→ **Task details**
Please turn the lines from the one with "Viewport: 540px width, 516px height." up to and including the one with "coord(540,192)" into a numbered list, omitting any blank lines.

→ **Records supplied**
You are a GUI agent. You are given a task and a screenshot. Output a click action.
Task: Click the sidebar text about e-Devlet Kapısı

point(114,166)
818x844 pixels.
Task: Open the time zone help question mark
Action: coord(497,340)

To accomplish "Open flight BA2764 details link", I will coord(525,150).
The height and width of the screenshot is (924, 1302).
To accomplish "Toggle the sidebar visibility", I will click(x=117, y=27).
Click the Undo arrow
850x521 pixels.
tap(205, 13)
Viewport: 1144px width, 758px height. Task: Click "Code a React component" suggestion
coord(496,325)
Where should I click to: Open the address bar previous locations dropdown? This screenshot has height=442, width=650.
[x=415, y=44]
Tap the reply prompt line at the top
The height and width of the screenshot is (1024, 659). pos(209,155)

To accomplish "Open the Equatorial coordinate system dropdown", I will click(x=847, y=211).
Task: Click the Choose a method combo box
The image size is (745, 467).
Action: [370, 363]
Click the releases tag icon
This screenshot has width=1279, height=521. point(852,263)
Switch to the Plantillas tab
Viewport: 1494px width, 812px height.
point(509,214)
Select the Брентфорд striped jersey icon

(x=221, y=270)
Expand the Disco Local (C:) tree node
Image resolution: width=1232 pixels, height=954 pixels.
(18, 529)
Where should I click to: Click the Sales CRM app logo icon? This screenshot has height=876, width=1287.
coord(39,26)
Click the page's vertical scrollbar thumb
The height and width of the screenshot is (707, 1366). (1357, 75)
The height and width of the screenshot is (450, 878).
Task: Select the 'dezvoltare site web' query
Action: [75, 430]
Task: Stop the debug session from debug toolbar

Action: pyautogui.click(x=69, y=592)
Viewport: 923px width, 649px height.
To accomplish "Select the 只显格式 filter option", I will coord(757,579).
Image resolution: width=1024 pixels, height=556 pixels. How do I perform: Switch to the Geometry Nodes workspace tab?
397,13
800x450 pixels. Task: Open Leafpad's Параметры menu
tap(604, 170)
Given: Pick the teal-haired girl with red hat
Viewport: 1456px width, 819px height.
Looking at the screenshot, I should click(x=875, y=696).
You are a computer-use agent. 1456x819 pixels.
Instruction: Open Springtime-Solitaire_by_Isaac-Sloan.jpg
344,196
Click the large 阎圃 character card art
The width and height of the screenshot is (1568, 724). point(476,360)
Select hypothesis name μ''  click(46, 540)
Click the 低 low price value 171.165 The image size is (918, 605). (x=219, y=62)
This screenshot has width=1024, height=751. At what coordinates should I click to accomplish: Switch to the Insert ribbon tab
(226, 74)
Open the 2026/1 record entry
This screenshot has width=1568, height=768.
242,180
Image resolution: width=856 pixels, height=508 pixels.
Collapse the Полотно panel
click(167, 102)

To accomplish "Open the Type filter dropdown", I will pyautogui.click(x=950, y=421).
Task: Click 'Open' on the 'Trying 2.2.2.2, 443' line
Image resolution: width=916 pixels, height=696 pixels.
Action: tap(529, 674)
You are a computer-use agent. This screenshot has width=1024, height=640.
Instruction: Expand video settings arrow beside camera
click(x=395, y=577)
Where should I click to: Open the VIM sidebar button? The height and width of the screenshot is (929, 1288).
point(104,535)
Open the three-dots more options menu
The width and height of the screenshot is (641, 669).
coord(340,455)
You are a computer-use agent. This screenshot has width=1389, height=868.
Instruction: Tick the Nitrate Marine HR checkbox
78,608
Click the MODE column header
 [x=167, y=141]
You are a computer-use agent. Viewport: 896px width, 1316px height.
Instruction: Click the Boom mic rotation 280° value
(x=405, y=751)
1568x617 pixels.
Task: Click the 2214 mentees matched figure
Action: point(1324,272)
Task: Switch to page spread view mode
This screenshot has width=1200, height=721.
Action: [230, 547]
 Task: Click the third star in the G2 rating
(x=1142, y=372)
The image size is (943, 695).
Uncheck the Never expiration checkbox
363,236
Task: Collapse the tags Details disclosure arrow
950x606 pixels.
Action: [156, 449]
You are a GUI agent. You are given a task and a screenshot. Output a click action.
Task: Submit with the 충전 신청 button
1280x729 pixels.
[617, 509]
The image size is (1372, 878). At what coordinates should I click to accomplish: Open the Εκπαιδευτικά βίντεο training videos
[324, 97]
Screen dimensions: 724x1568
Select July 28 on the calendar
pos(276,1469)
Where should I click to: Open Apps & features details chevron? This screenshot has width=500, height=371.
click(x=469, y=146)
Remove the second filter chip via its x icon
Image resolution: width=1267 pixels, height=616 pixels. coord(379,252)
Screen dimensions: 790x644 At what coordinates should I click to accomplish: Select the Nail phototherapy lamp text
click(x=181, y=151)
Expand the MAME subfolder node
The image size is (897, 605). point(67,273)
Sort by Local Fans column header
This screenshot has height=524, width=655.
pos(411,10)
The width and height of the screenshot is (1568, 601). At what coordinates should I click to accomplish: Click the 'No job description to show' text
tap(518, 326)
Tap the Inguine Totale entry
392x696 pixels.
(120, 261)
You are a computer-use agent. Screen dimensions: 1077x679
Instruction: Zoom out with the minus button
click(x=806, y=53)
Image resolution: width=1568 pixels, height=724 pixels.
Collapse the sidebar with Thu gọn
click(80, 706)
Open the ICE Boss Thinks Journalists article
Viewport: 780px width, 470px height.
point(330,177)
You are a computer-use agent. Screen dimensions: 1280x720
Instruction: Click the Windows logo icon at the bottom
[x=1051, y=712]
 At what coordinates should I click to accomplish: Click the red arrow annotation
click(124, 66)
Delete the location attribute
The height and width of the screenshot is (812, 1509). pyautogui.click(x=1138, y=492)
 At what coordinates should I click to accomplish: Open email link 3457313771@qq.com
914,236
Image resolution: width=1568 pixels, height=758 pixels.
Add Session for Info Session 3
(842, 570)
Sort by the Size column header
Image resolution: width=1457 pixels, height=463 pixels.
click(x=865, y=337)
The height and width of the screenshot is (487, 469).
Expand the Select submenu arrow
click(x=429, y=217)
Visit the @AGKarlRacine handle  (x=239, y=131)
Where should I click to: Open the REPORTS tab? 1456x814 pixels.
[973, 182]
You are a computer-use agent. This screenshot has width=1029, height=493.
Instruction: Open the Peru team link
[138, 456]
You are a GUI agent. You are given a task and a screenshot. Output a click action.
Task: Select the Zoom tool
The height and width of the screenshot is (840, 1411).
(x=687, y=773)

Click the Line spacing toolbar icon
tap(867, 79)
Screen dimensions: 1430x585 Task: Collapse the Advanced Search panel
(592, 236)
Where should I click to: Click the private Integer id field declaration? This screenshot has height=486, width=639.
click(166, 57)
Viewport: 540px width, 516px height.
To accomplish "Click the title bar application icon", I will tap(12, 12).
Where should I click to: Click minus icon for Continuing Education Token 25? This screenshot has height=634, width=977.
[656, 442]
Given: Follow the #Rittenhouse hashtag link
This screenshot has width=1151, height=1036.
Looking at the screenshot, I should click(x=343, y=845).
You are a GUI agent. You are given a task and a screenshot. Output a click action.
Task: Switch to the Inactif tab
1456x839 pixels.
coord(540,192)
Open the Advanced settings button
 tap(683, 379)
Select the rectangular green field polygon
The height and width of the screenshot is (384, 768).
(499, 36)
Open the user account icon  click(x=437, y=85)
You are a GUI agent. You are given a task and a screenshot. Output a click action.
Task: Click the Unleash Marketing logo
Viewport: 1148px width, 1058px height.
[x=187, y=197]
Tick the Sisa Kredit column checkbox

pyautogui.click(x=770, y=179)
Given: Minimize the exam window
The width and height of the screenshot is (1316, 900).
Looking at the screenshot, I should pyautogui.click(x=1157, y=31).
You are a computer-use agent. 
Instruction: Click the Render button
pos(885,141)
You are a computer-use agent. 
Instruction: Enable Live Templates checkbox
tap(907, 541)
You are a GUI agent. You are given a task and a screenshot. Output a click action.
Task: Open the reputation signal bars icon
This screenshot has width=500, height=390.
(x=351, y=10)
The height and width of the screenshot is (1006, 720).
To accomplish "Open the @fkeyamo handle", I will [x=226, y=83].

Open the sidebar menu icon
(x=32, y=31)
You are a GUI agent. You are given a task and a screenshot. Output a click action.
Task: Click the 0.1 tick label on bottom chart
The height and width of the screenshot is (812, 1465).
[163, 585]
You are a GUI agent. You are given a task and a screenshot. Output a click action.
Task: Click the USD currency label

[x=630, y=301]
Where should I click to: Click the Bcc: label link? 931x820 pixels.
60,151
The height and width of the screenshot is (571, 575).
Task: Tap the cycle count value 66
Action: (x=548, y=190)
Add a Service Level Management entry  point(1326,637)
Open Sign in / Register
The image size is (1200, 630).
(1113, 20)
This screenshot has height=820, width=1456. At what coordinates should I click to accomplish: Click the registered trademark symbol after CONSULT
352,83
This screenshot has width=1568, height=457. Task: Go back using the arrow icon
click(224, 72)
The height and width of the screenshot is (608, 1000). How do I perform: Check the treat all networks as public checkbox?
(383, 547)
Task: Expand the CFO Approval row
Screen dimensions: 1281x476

→ **Exercise answer**
1. Viewport: 540px width, 516px height.
2. To accomplish "Click the title bar application icon", I will tap(12, 12).
3. Where should I click to: Click minus icon for Continuing Education Token 25? This screenshot has height=634, width=977.
4. [656, 442]
5. Given: Follow the #Rittenhouse hashtag link
6. This screenshot has width=1151, height=1036.
7. Looking at the screenshot, I should click(x=343, y=845).
8. You are a GUI agent. You are given a task and a screenshot. Output a click action.
9. Task: Switch to the Inactif tab
10. 1456x839 pixels.
11. coord(540,192)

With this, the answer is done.